Avoiding copying when casting a struct to protocol?

davidbaraff · June 8, 2023, 4:14am

public protocol Asset {
    var member1: Int { get }
    ...
    var memberN: Int { get }
}

internal protocol SerializableItem {
    var encodedJSON: String { get }
}

public struct VeryHeavyStruct : Asset, SerializableItem {
    // implements everything it needs to, and has enough data
    // that copying a bazillion of these wouldn't make me happy.
}

The idea is that we vend Assets, but behind the scenes we expect any struct of type Asset to also conform to SerializableItem. We check at runtime that this is true, and issue a fatal error if it's not. In practice this means we can expect our code will meet this requirement, though we can't enforce it at compile time.

public class Document {
    public var assets = [Asset]()

    public func encode() -> [String] {
      assets.map {
         guard let item = $0 as? SerializableItem else {
             fatalError("...")  // scold programmer for non-conformance
         }

         // Q: did we just copy the asset here?
         return item.encodedJSON()
   }
}

What I'm trying to do is hide the serialization aspect from anyone outside the library that implements this. So while I expect every Asset object to be serializable, I have to cast to get to my protocol at runtime. But is this copying my items, which would make me sad?

A similar concern comes up, where I might like to allow a mutation of certain private fields of the Asset object, but only by an internal protocol of the library. Now copying isn't just slow, it's inducing incorrectness, because if I cast and then call a mutating method in my internal protocol, I've mutated the copy.

I've wanted to be able to have non-public members that satisfy (public) protocol requirements for this reason, but haven't been able to. Any good solutions to these two problems?

David_Smith · June 8, 2023, 5:45am

Honestly this sounds like you might want to make your struct into a class

lukasa · June 8, 2023, 10:54am

Or, to keep the semantics the same, have your struct store a class that contains all the stored properties and then forward behaviours to it.
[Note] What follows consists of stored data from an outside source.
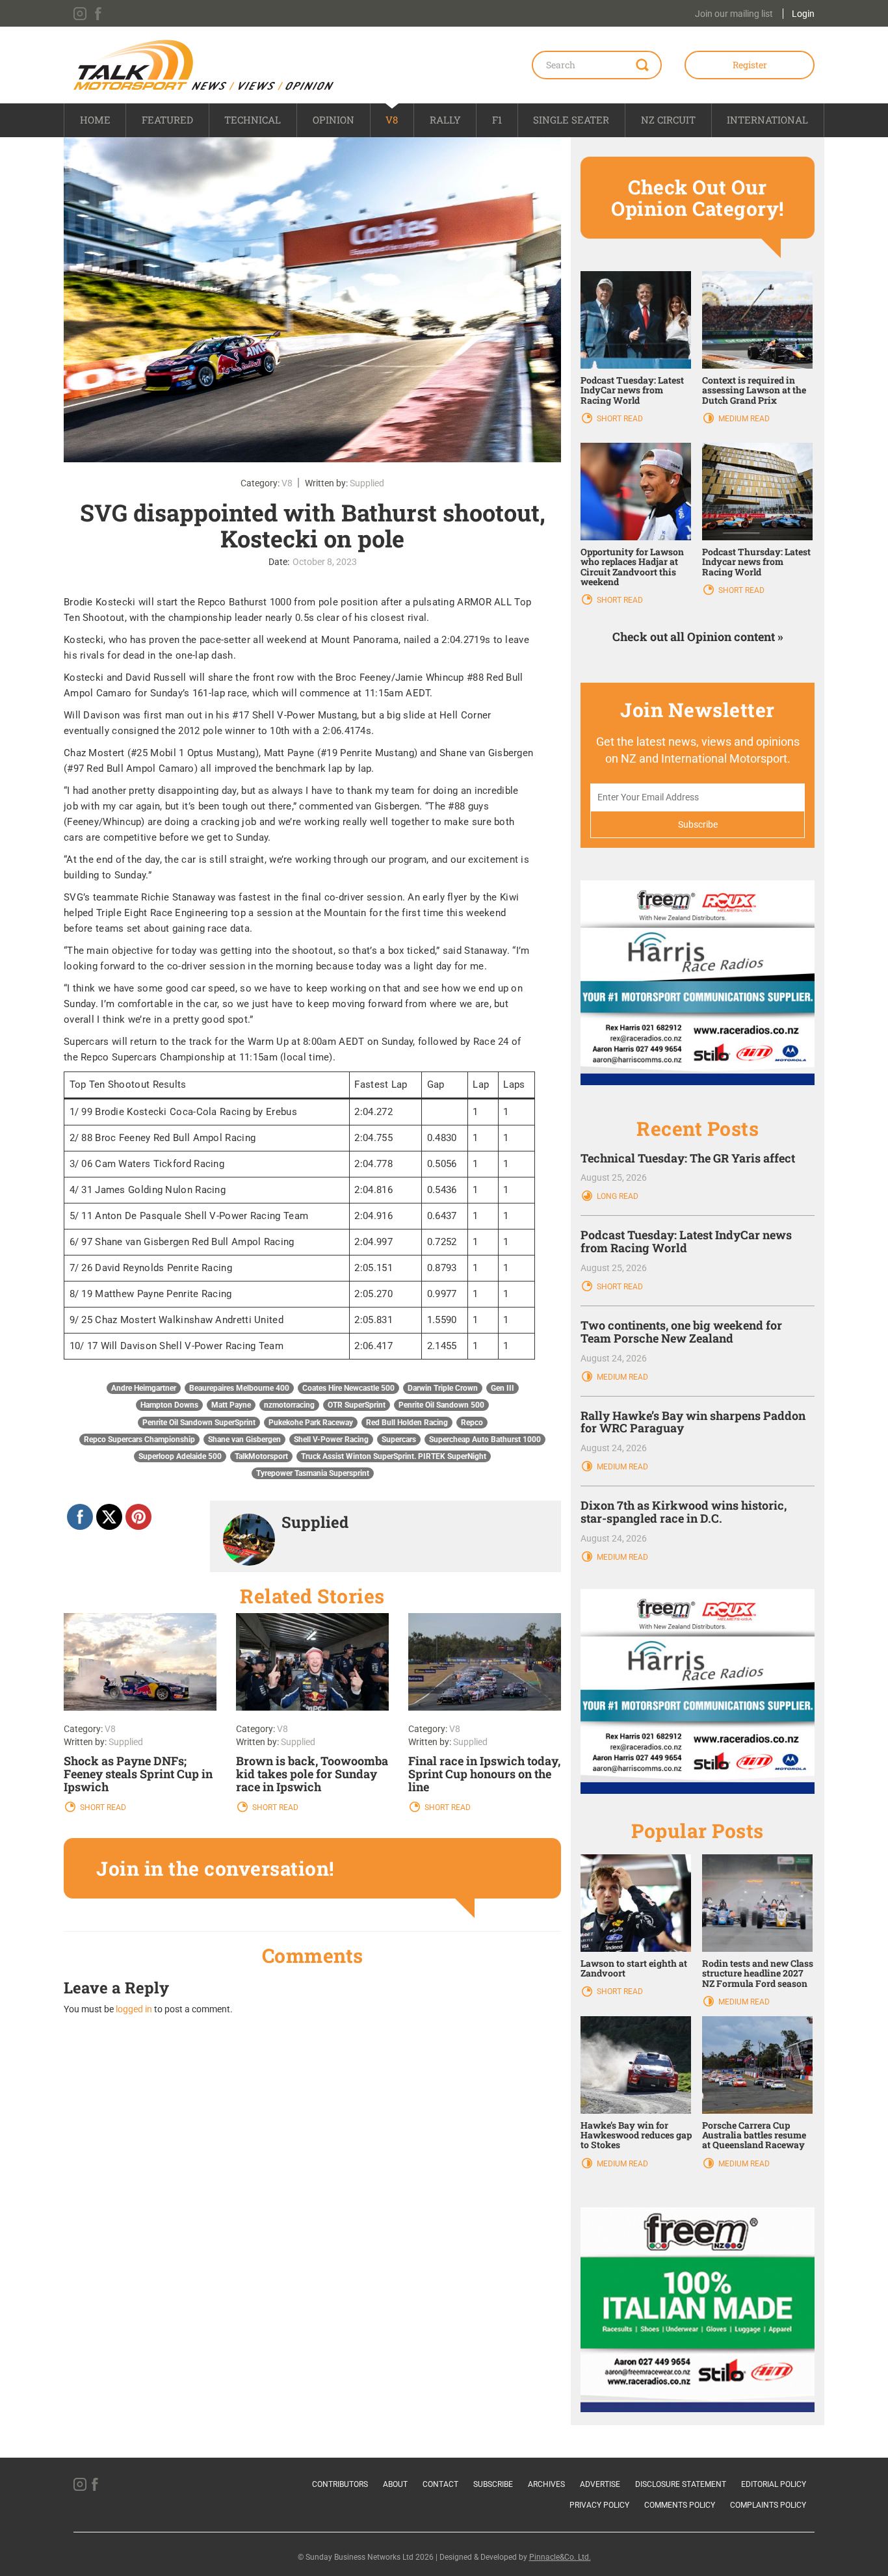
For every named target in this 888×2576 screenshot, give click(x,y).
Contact (440, 2484)
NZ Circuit (668, 119)
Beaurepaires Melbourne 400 (239, 1388)
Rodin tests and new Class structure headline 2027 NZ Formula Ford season (757, 1973)
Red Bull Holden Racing (407, 1422)
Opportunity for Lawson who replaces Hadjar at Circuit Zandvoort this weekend (632, 566)
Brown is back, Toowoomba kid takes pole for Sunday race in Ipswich (312, 1773)
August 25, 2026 (614, 1177)
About (395, 2484)
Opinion (333, 119)
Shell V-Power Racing (331, 1439)
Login (803, 13)
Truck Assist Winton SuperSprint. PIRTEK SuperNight (393, 1456)
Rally (445, 119)
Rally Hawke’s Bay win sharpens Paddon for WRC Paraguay (693, 1422)
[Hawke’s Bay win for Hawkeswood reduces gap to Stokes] (636, 2063)
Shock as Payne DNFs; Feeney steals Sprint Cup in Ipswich (138, 1773)
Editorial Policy (773, 2484)
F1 (497, 119)
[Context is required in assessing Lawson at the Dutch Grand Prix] (757, 318)
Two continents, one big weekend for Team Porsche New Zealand (681, 1331)
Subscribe (493, 2484)
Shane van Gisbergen (244, 1439)
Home (95, 119)
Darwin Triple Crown (443, 1388)
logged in (134, 2009)
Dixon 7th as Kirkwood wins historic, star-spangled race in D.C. (684, 1511)
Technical (252, 119)
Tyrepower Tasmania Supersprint (312, 1473)
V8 (391, 119)
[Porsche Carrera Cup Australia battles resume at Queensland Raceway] (757, 2063)
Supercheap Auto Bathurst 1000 (485, 1439)
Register (750, 65)
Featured (167, 119)
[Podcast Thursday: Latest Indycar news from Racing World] (757, 491)
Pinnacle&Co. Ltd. (560, 2557)
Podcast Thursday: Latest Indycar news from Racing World (756, 561)
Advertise (600, 2484)
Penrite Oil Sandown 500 (441, 1405)
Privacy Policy (599, 2505)
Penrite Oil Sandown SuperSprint (198, 1422)
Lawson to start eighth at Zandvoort (634, 1968)
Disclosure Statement (680, 2484)
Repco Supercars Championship (139, 1439)
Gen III (502, 1388)
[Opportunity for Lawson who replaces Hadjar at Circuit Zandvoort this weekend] (636, 491)
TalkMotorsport (261, 1456)
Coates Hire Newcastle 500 (348, 1388)
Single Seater (571, 119)
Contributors (340, 2484)
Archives (546, 2484)
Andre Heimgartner (143, 1388)
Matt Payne (231, 1405)
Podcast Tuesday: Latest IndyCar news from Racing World (632, 390)
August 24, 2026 (614, 1358)
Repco (472, 1422)
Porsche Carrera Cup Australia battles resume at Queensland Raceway (754, 2135)
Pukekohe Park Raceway (310, 1422)
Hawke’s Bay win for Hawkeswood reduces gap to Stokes (636, 2135)
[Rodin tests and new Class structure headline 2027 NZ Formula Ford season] (757, 1902)
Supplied (367, 483)
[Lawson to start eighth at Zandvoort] (636, 1902)
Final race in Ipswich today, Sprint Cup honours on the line (484, 1773)
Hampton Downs (169, 1405)
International (767, 119)
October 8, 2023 (325, 562)
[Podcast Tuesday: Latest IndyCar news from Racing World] (636, 318)
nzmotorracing (289, 1405)
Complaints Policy (768, 2505)
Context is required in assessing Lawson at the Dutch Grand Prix (754, 390)
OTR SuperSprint (356, 1405)
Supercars (399, 1439)
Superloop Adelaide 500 (180, 1456)
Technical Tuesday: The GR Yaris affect (688, 1158)
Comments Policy (679, 2505)
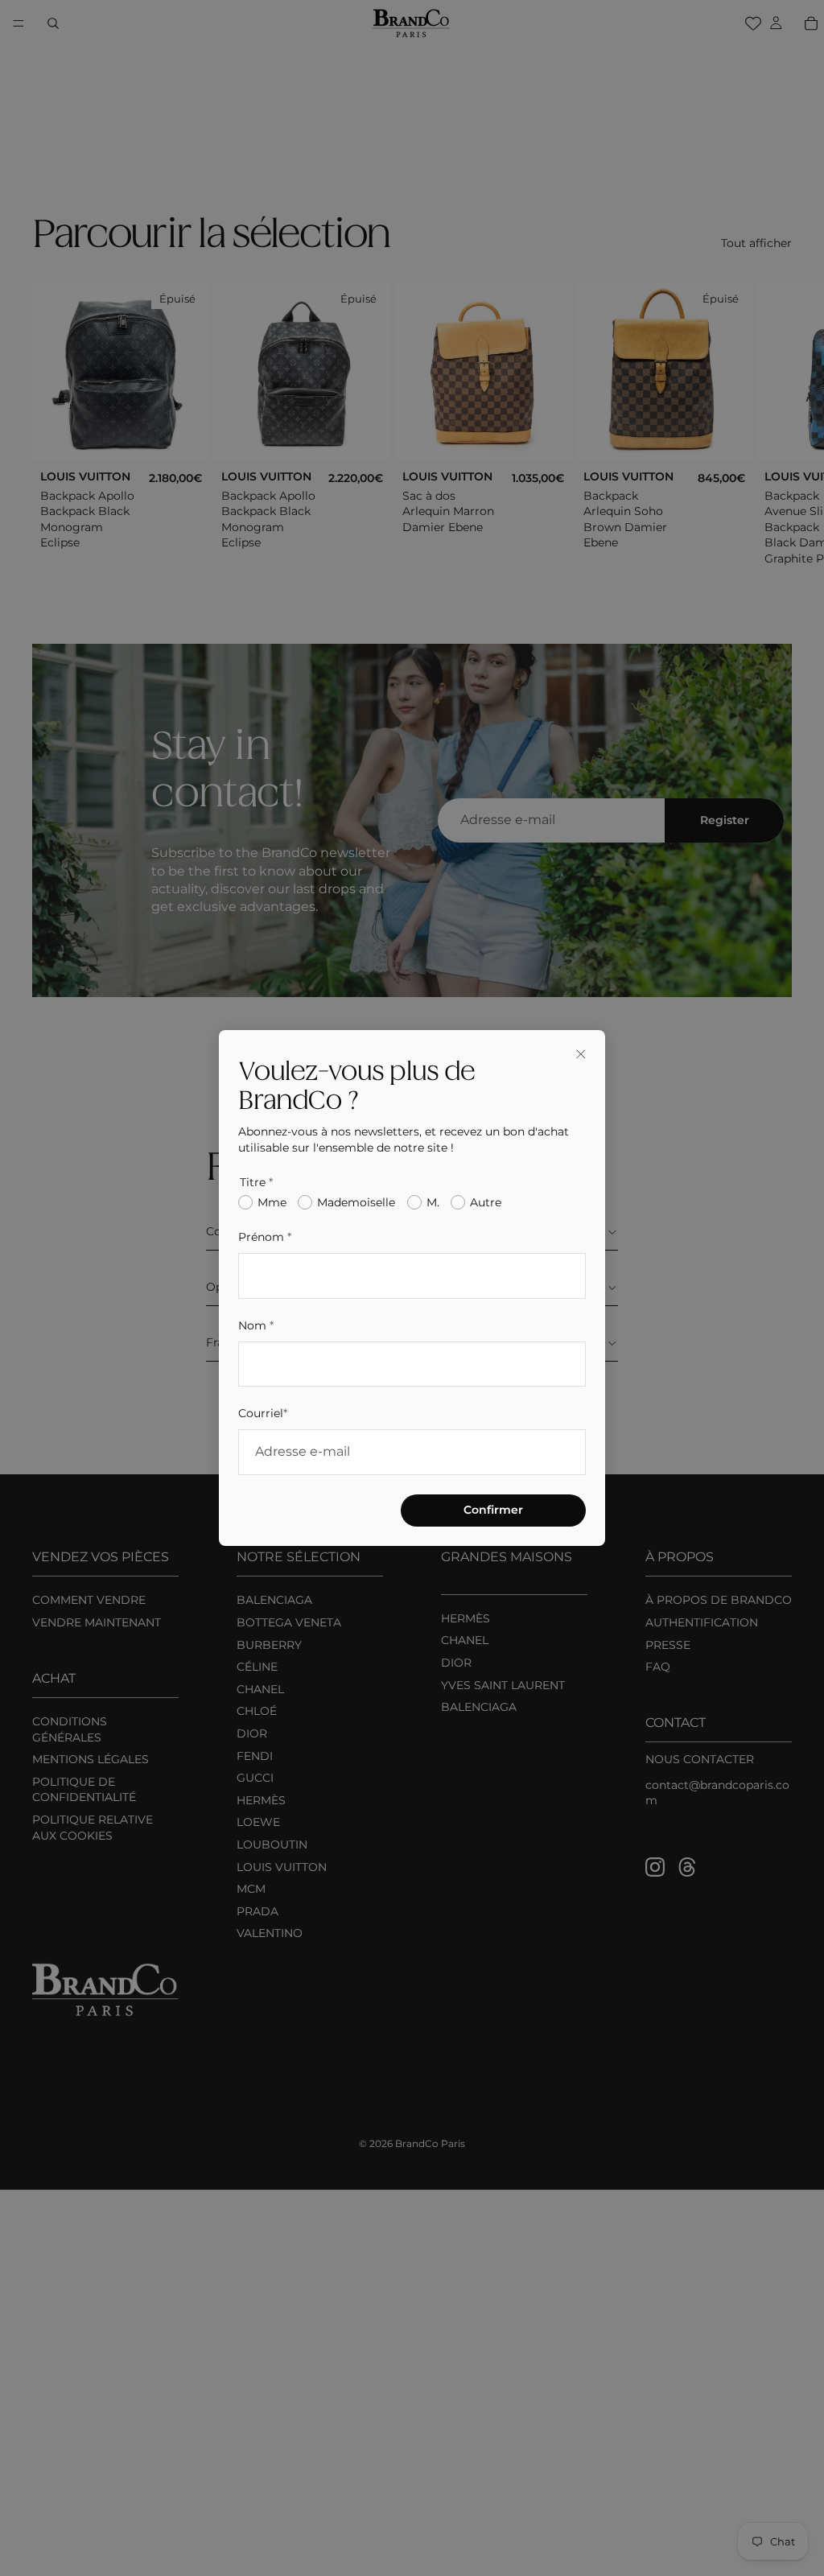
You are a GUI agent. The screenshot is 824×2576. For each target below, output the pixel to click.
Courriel (262, 1413)
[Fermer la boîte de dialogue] (581, 1054)
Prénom (264, 1237)
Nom (256, 1325)
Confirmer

Joe_Groff · June 8, 2023, 3:21pm

Copying can't really be avoided easily with casting as it's currently expressed and implemented in the language, though I'm hoping as we build out runtime support for noncopyable types we'll have some solutions eventually. David and Cory's advice about indirecting some of your struct's storage is a good idea in general.

If that's not acceptable, beware that this is a bit circuitous, but I think you could manage casting without copying by testing whether the type itself conforms to the protocol rather than the value, and doing pointer cast trickery to turn a pointer to the original value into a pointer to the type with the added conformance:

// Open the type of `$0` as a generic `Asset`
func open1<A: Asset>(asset: A) -> [String] {
  // Cast the type to get its SerializableItem conformance
  guard let itemType = A.self as? SerializableItem.Type else { fatalError("...") }
  // Open the conformance
  func open2<I: SerializableItem>(itemType: I.Type) -> [String] {
    return withUnsafePointer(to: asset) {
      // We're really casting to the same pointer type here since A == I
      assert(A.self == I.self)
      let itemPointer = unsafeBitCast($0, to: UnsafePointer<I>.self)
      return itemPointer.pointee.encodedJSON()
    }
  }
  return open2(itemType: itemType)
}
return open1(asset: $0)

Joe_Groff · June 8, 2023, 3:30pm

Another thing you could possibly do is statically require that Assets conform to SerializableItem indirectly, but hide that fact in an implementation struct.

public protocol Asset {
  // We can't hide the fact this requirement exists, but we can hide what it
  // is inside a struct with no public accessors or initializers.
  // The `<Self>` generic parameter prevents external code from
  // making invalid conformances by "stealing" the opaqueRequirements
  // from a conforming type
  static var opaqueRequirements: AssetOpaqueRequirements<Self> { get }
}

public struct AssetOpaqueRequirements<T: Asset> {
  internal var serializableItemType: any SerializableItem.Type
}

// Any Asset that's also a SerializableItem gets a default conformance
extension Asset where Self: SerializableItem {
  static var opaqueRequirements: AssetOpaqueRequirements<Self> {
    return AssetOpaqueRequirements(serializableItemType: Self.self)
  }
}

That might allow you to both get a structural guarantee that Assets are all also SerializableItems, and let you recover the SerializableItem conformance directly from the Asset conformance instead of doing an expensive dynamic lookup. I think you'd still need to do pointer juggling to use that conformance on assets without copying them currently, though.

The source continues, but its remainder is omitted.